This is the test code:

import logging
import sys
logging.basicConfig()
dbg = logging.getLogger('dbg')
dbg.setLevel(logging.DEBUG)

testLogger = logging.getLogger('mylogger')
sh = logging.StreamHandler(sys.stdout)
fh = logging.FileHandler('mylogfile.log')
dbg.debug('before adding handlers: %d handlers'%len(testLogger.handlers))
testLogger.addHandler(fh)
testLogger.addHandler(sh)

dbg.debug('before removing. %d handlers: %s'%(len(testLogger.handlers), 
                                              str(testLogger.handlers)))
for h in testLogger.handlers:
    dbg.debug('removing handler %s'%str(h))
    testLogger.removeHandler(h)
    dbg.debug('%d more to go'%len(testLogger.handlers))

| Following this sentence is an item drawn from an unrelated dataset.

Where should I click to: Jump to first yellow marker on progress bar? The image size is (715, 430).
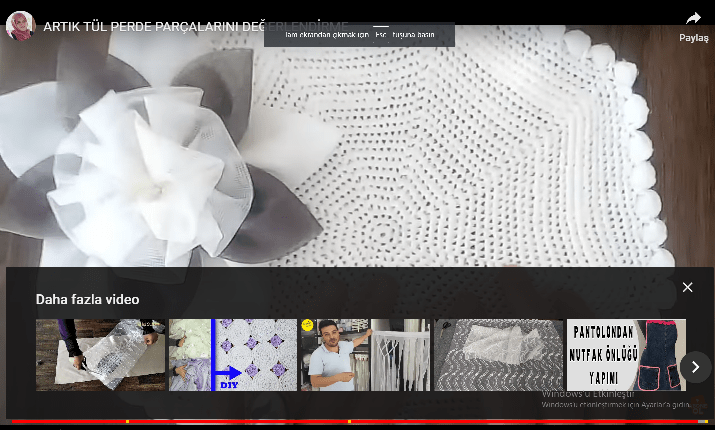[x=127, y=422]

#HERE I EXPECT THAT NO HANDLER WILL REMAIN    
dbg.debug('after removing: %d handlers: %s'%(len(testLogger.handlers), 
                                              str(testLogger.handlers)))
if len(testLogger.handlers) > 0:
    #Why is this happening?
    testLogger.removeHandler(testLogger.handlers[0])
dbg.debug('after manually removing the last handler: %d handlers'%len(testLogger.handlers))    

I expect that at the end of the loop no handlers will remain in the testLogger object, however the last call to .removeHandler apparently fails, as can be seen from the output below. Nevertheless additional call to this function removes the handler as expected. Here is the output:

DEBUG:dbg:before adding handlers: 0 handlers
DEBUG:dbg:before removing. 2 handlers: [<logging.FileHandler instance at 0x021263F0>, <logging.StreamHandler instance at 0x021262B0>]
DEBUG:dbg:removing handler <logging.FileHandler instance at 0x021263F0>
DEBUG:dbg:1 more to go
DEBUG:dbg:after removing: 1 handlers: [<logging.StreamHandler instance at 0x021262B0>]
DEBUG:dbg:after manually removing the last handler: 0 handlers

More interestingly, if I replace the original loop with the following one, the loop works as expected and no handlers remain in the testLogger object at the end of the loop. Here is the modified loop:

while len(testLogger.handlers) > 0:
    h = testLogger.handlers[0]
    dbg.debug('removing handler %s'%str(h))
    testLogger.removeHandler(h)
    dbg.debug('%d more to go'%len(testLogger.handlers))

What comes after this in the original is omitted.